Pointing records for text and elements
────
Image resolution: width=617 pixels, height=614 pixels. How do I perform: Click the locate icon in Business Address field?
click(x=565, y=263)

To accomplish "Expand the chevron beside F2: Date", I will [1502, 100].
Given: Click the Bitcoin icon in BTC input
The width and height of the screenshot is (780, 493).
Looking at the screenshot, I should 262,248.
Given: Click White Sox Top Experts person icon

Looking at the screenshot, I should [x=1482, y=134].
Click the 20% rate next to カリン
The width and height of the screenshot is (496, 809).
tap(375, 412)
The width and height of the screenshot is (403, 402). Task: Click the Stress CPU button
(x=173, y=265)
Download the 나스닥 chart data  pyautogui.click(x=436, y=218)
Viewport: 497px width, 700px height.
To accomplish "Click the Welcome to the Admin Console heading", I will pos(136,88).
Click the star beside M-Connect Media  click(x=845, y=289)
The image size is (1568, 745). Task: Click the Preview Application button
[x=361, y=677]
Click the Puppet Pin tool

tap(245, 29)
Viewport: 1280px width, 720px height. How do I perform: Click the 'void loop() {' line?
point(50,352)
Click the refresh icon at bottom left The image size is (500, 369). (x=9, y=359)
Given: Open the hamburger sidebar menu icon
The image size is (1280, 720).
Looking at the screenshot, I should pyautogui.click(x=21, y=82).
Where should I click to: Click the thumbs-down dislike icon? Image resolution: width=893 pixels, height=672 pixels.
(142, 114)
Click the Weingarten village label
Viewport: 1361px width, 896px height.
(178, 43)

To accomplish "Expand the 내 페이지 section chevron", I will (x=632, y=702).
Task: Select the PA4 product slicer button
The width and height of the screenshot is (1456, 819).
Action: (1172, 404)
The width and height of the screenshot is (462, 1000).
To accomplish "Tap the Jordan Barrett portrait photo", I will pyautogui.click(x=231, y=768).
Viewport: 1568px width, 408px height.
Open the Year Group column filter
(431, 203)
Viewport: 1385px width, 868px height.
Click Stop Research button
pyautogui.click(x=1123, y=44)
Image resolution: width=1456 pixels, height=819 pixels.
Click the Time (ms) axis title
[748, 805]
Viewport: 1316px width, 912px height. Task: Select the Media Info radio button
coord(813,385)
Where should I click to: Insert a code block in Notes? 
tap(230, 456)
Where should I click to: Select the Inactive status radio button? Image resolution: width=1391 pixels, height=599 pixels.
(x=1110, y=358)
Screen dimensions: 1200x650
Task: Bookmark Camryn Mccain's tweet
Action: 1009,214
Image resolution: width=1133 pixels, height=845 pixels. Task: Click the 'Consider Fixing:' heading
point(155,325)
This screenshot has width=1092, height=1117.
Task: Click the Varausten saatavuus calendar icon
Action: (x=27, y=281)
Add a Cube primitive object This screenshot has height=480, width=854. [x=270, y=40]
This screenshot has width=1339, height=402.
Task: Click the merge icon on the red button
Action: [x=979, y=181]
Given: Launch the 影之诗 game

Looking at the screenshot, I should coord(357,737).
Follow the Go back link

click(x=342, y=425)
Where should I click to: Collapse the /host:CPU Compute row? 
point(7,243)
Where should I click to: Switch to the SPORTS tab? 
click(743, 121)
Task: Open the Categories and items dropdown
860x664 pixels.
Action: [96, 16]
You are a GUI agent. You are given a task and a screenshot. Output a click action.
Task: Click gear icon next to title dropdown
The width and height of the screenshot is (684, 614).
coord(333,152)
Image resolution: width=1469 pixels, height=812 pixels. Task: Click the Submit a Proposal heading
────
**STATED TASK**
Put every line of the data above into a Markdown table with the columns "Row" and "Line," numbering the rows in order and omitting blank lines.

**RESPONSE**
| Row | Line |
|---|---|
| 1 | Image resolution: width=617 pixels, height=614 pixels. How do I perform: Click the locate icon in Business Address field? |
| 2 | click(x=565, y=263) |
| 3 | To accomplish "Expand the chevron beside F2: Date", I will [1502, 100]. |
| 4 | Given: Click the Bitcoin icon in BTC input |
| 5 | The width and height of the screenshot is (780, 493). |
| 6 | Looking at the screenshot, I should 262,248. |
| 7 | Given: Click White Sox Top Experts person icon |
| 8 | Looking at the screenshot, I should [x=1482, y=134]. |
| 9 | Click the 20% rate next to カリン |
| 10 | The width and height of the screenshot is (496, 809). |
| 11 | tap(375, 412) |
| 12 | The width and height of the screenshot is (403, 402). Task: Click the Stress CPU button |
| 13 | (x=173, y=265) |
| 14 | Download the 나스닥 chart data  pyautogui.click(x=436, y=218) |
| 15 | Viewport: 497px width, 700px height. |
| 16 | To accomplish "Click the Welcome to the Admin Console heading", I will pos(136,88). |
| 17 | Click the star beside M-Connect Media  click(x=845, y=289) |
| 18 | The image size is (1568, 745). Task: Click the Preview Application button |
| 19 | [x=361, y=677] |
| 20 | Click the Puppet Pin tool |
| 21 | tap(245, 29) |
| 22 | Viewport: 1280px width, 720px height. How do I perform: Click the 'void loop() {' line? |
| 23 | point(50,352) |
| 24 | Click the refresh icon at bottom left The image size is (500, 369). (x=9, y=359) |
| 25 | Given: Open the hamburger sidebar menu icon |
| 26 | The image size is (1280, 720). |
| 27 | Looking at the screenshot, I should pyautogui.click(x=21, y=82). |
| 28 | Where should I click to: Click the thumbs-down dislike icon? Image resolution: width=893 pixels, height=672 pixels. |
| 29 | (142, 114) |
| 30 | Click the Weingarten village label |
| 31 | Viewport: 1361px width, 896px height. |
| 32 | (178, 43) |
| 33 | To accomplish "Expand the 내 페이지 section chevron", I will (x=632, y=702). |
| 34 | Task: Select the PA4 product slicer button |
| 35 | The width and height of the screenshot is (1456, 819). |
| 36 | Action: (1172, 404) |
| 37 | The width and height of the screenshot is (462, 1000). |
| 38 | To accomplish "Tap the Jordan Barrett portrait photo", I will pyautogui.click(x=231, y=768). |
| 39 | Viewport: 1568px width, 408px height. |
| 40 | Open the Year Group column filter |
| 41 | (431, 203) |
| 42 | Viewport: 1385px width, 868px height. |
| 43 | Click Stop Research button |
| 44 | pyautogui.click(x=1123, y=44) |
| 45 | Image resolution: width=1456 pixels, height=819 pixels. |
| 46 | Click the Time (ms) axis title |
| 47 | [748, 805] |
| 48 | Viewport: 1316px width, 912px height. Task: Select the Media Info radio button |
| 49 | coord(813,385) |
| 50 | Where should I click to: Insert a code block in Notes?  |
| 51 | tap(230, 456) |
| 52 | Where should I click to: Select the Inactive status radio button? Image resolution: width=1391 pixels, height=599 pixels. |
| 53 | (x=1110, y=358) |
| 54 | Screen dimensions: 1200x650 |
| 55 | Task: Bookmark Camryn Mccain's tweet |
| 56 | Action: 1009,214 |
| 57 | Image resolution: width=1133 pixels, height=845 pixels. Task: Click the 'Consider Fixing:' heading |
| 58 | point(155,325) |
| 59 | This screenshot has width=1092, height=1117. |
| 60 | Task: Click the Varausten saatavuus calendar icon |
| 61 | Action: (x=27, y=281) |
| 62 | Add a Cube primitive object This screenshot has height=480, width=854. [x=270, y=40] |
| 63 | This screenshot has width=1339, height=402. |
| 64 | Task: Click the merge icon on the red button |
| 65 | Action: [x=979, y=181] |
| 66 | Given: Launch the 影之诗 game |
| 67 | Looking at the screenshot, I should coord(357,737). |
| 68 | Follow the Go back link |
| 69 | click(x=342, y=425) |
| 70 | Where should I click to: Collapse the /host:CPU Compute row?  |
| 71 | point(7,243) |
| 72 | Where should I click to: Switch to the SPORTS tab?  |
| 73 | click(743, 121) |
| 74 | Task: Open the Categories and items dropdown |
| 75 | 860x664 pixels. |
| 76 | Action: [96, 16] |
| 77 | You are a GUI agent. You are given a task and a screenshot. Output a click action. |
| 78 | Task: Click gear icon next to title dropdown |
| 79 | The width and height of the screenshot is (684, 614). |
| 80 | coord(333,152) |
| 81 | Image resolution: width=1469 pixels, height=812 pixels. Task: Click the Submit a Proposal heading |